On Sun, Jan 3, 2010 at 10:55 PM, Joshua Haberman <jhaber...@gmail.com> wrote:
> Richard Guenther <richard.guenther <at> gmail.com> writes:
>> On Sun, Jan 3, 2010 at 6:46 AM, Joshua Haberman <jhaberman <at>
> gmail.com> wrote:
>> > The aliasing policies that GCC implements seem to be more strict than
>> > what is in the C99 standard. I am wondering if this is true or whether
>> > I am mistaken (I am not an expert on the standard, so the latter is
>> > definitely possible).
>> >
>> > The relevant text is:
>> >
>> > An object shall have its stored value accessed only by an lvalue
>> > expression that has one of the following types:
>> >
>> > * a type compatible with the effective type of the object,
>> > [...]
>> > * an aggregate or union type that includes one of the aforementioned
>> > types among its members (including, recursively, a member of a
>> > subaggregate or contained union), or
>>
>> Literally interpreting this sentence the way you do removes nearly all
>> advantages of type-based aliasing that you have when dealing with
>> disambiguating a pointer dereference vs. an object reference
>> and thus cannot be the desired interpretation (and thus we do not allow
>> this).
>
> Thank you for the information. I am very interested in distilling this
> issue into a concise and easy to understand guideline that C and C++
> programmers can use to determine whether they are following the rules
> correctly or not, especially since the warnings are not perfect. The
> GCC manpage gives a basic rule:
>
> In particular, an object of one type is assumed never to reside at the
> same address as an object of a different type, unless the types are
> almost the same. For example, an "unsigned int" can alias an "int",
> but not a "void*" or a "double". A character type may alias any other
> type.
>
> However, this explanation does not address how the rule applies to
> aggregates (structures and arrays) and unions. Here is my attempt;
> please correct anything that looks wrong.
>
> The best way I have had this explained to me so far is that
> dereferencing "upcasted" pointers is ok, but "downcasted" pointers not.

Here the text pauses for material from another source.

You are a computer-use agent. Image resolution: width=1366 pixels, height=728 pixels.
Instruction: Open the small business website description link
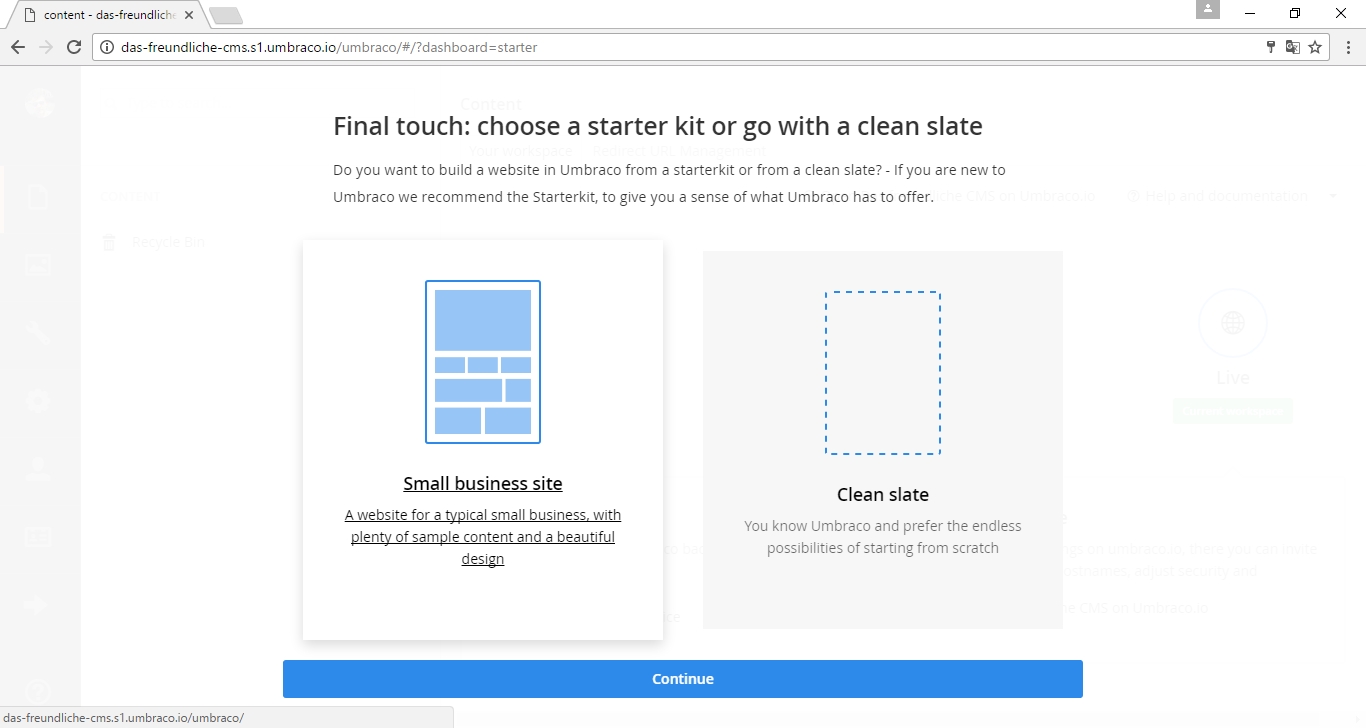(483, 537)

> For the purposes of this explanation only, we define "upcasts" and
> "downcasts" as:
>
> struct A { int x; } a;
> int i;
>
> int *pi = &a.x; // upcast
> int foo = *pi; // ok
>
> struct A *pa = (struct A*)&i; // downcast
> int bar = pa->x; // NOT ok
> struct A a2 = *pa; // NOT ok
>
> A distinguishing feature of the downcast is that it requires an actual
> cast. So in general, casts from one pointer type to another indicate
> a likely problem. Pointer casts *can* be valid, but only if you know
> that the object was previously written as the casted-to type:
>
> struct A { int x; } a;
> int i;
>
> int *pi = &a.x; // upcast
> // this downcast is just "undoing" the previous upcast.
> struct A *pa = (struct A*)&i;
> int foo = pa->x; // ok
>
> This is why perfect warnings about this issue are not possible; if we
> see a downcast in isolation, we do not know if it is undoing a previous
> upcast or not. Only a tool like valgrind could check this perfectly, by
> observing reads and writes at runtime and checking the types of pointers
> that were used to perform the read/write.

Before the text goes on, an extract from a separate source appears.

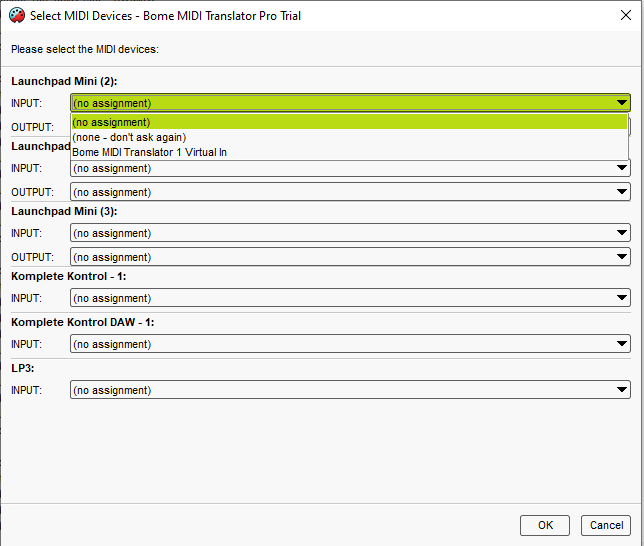Open the second Launchpad INPUT dropdown
The image size is (644, 546).
point(621,168)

Correct (though valgrind operates at a too low level to know access types).
> It is possible in C (not C++) to run into trouble even without pointer
> casts, since void* can assign to any pointer type without a cast:
void * is the same as any pointer to incomplete type, like
struct A;
(struct A *)&i;
the good thing is that you cannot dereference this kind of pointers.
> int i;
> void *voidp = &i;
> // Effective downcast.
> struct A *pa = voidp;
> int foo = pa->x; // NOT ok
>
> But since chars can alias anything, it is always allowed to read or
> write an object's representation via char*.
>
> int i;
> char ch = *(char*)&i; // ok
correct.
> char charray[sizeof(long)] = {...};
> long l = *(long*)charray; // ok
not correct ;) (the lvalue has to be of character type, yours is of
type 'long' - the type of the actual object does not matter)

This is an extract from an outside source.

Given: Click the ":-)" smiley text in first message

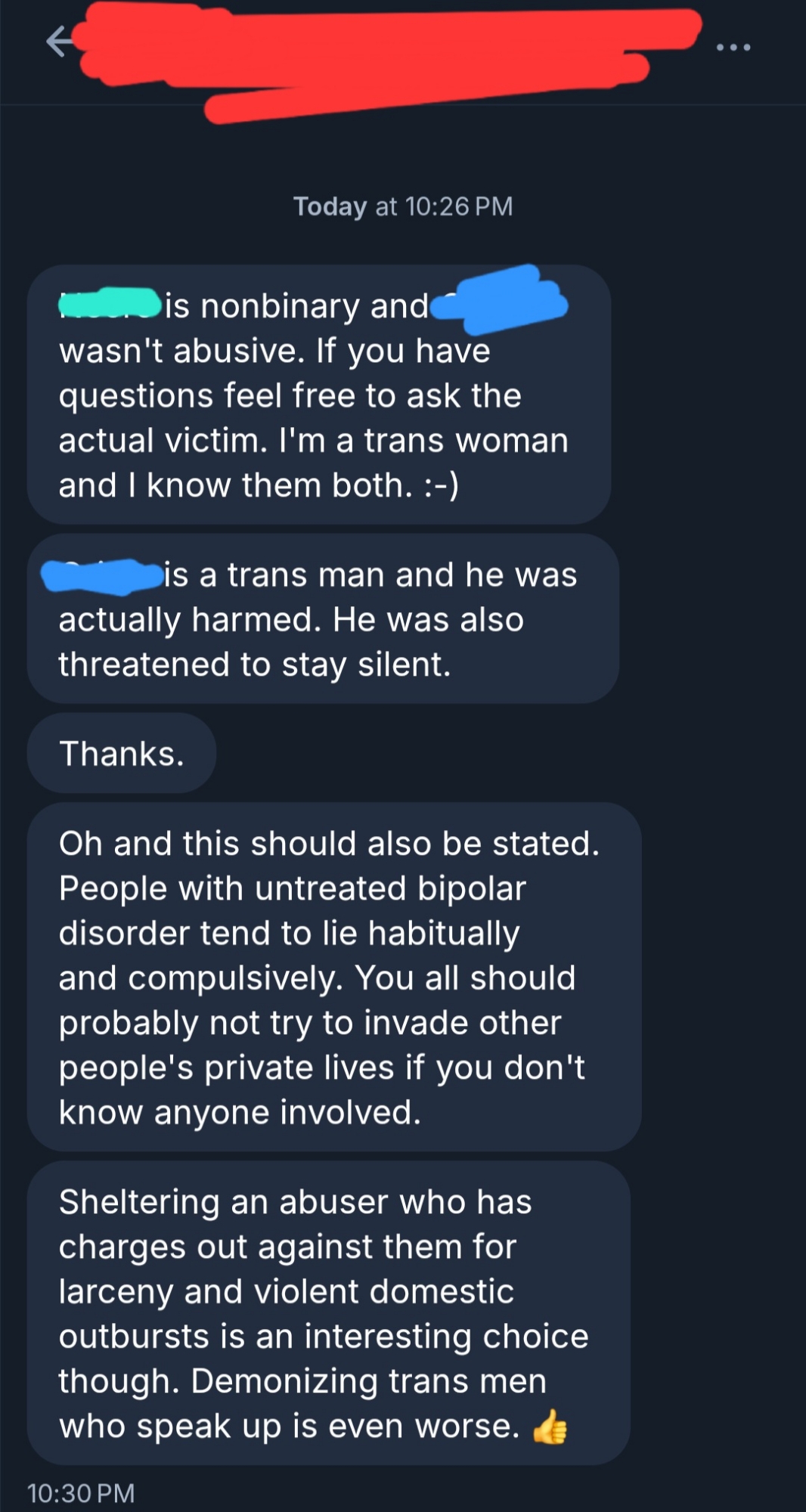Looking at the screenshot, I should point(441,485).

> This does not mean that casts to/from char* are always safe, for the
> same reason that we have to watch out for void*: the object may have
> previously been written as a different type.
>
> Besides observing the upcast/downcast rule, the other major rule is that
> pointers to union members may only be dereferenced for the *active*
> union member, which can only be set by using the union directly.
>
> union U {
> int i;
> long l;
> } u;
> int *pi = &u.i;
> long *pl = &u.l;
>
> u.i = 5;
> int foo = *pi; // ok, u.i is the active member.
> long bar = *pl; // NOT ok, u.l is not the active member.
Correct. C++ has the notion of dynamic types, so with C++
int i;
*(foat *)&i = 0.0;
float f = *(float *)&i;
is ok (well - it's ok with a placement new, but a pointer cast is all
GCC sees here). The store changes the dynamic type of the
memory stored to and thus further reads are only valid using
the same type. GCC implements this also for C, but only starting
with GCC 4.5.
Richard.
> Josh
>
>